Home Loan Investment shifts focus, trims staff

WARWICK – Rhode Island-based Home Loan Investment Bank recently laid off about 30 employees as the company shifts its focus from mortgages to commercial loans in the wake of major disruptions in the home loan industry.

Brian Murphy, CEO of the privately held company, this week confirmed the layoffs but insisted that Home Loan Investment Bank remains profitable. “We had to get down to the right size,” Murphy said. “We’re not sticking our head in the sand and hoping everything turns around. We’re adjusting.”

The bank – whose Web site sets the size of its local staff at more than 275 – said it continues to be a “strong, conservative and well-capitalized banking institution.”

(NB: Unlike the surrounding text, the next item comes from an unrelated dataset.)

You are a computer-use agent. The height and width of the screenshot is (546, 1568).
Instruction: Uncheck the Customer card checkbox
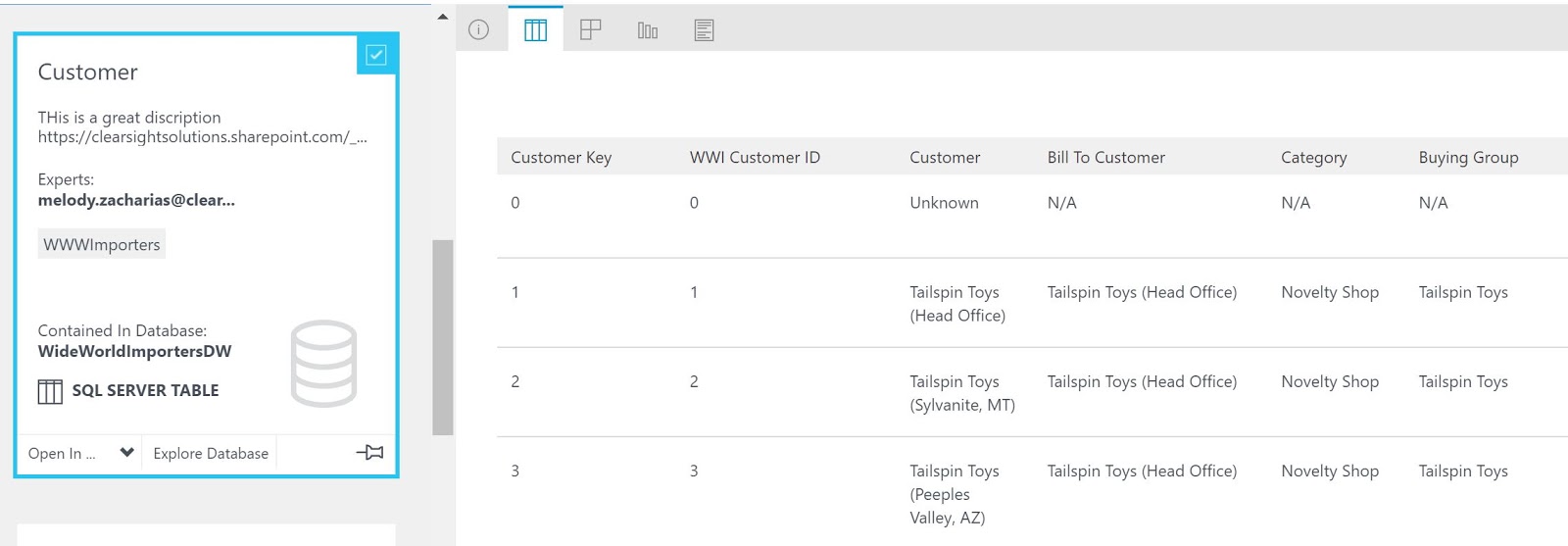click(376, 55)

“With over three times the capital required by its federal regulators, the bank is considered a well-capitalized institution,” Home Loan said in a statement.

The 49-year-old Home Loan Investment Bank – a federally chartered financial institution that does business in 25 states – still has six or seven employees originating mortgages, according to Murphy. But home loans have become a less significant part of the business as the mortgage industry has imploded in the past year and the housing market has cooled.

Layoffs are nothing new in the financial-services sector. One trade group said 86,000 jobs nationwide were cut in 2007 as a result of the subprime turmoil. An industry research firm had predicted another 130,000 jobs would vanish by the end of 2008.

Like many other banks and mortgage companies, Home Loan Investment Bank has instituted layoffs over the past year as the market has deteriorated industry-wide. Murphy said his company has gone from about 275 employees in 2005 to about 140 employees now.

But, he said, there won’t be any more layoffs. “We’re holding on to our core people,” he said.

In the meantime, the company’s commercial loan business – which centers on government-guaranteed loans – has picked up significantly, going from about $28 million in commercial loans in 2006 to $40 million in 2007. Murphy projects that the company will do as much as $90 million in commercial loans by year’s end.

Murphy said 85 percent of Home Loans Investment Bank’s revenue came from residential lending before the mortgage crisis – now 80 to 85 percent of its revenue is derived from commercial lending.

“The reduced headcount enables the bank to more efficiently originate mortgages during these difficult times,” the statement said, “and places the bank in an excellent position for future growth.”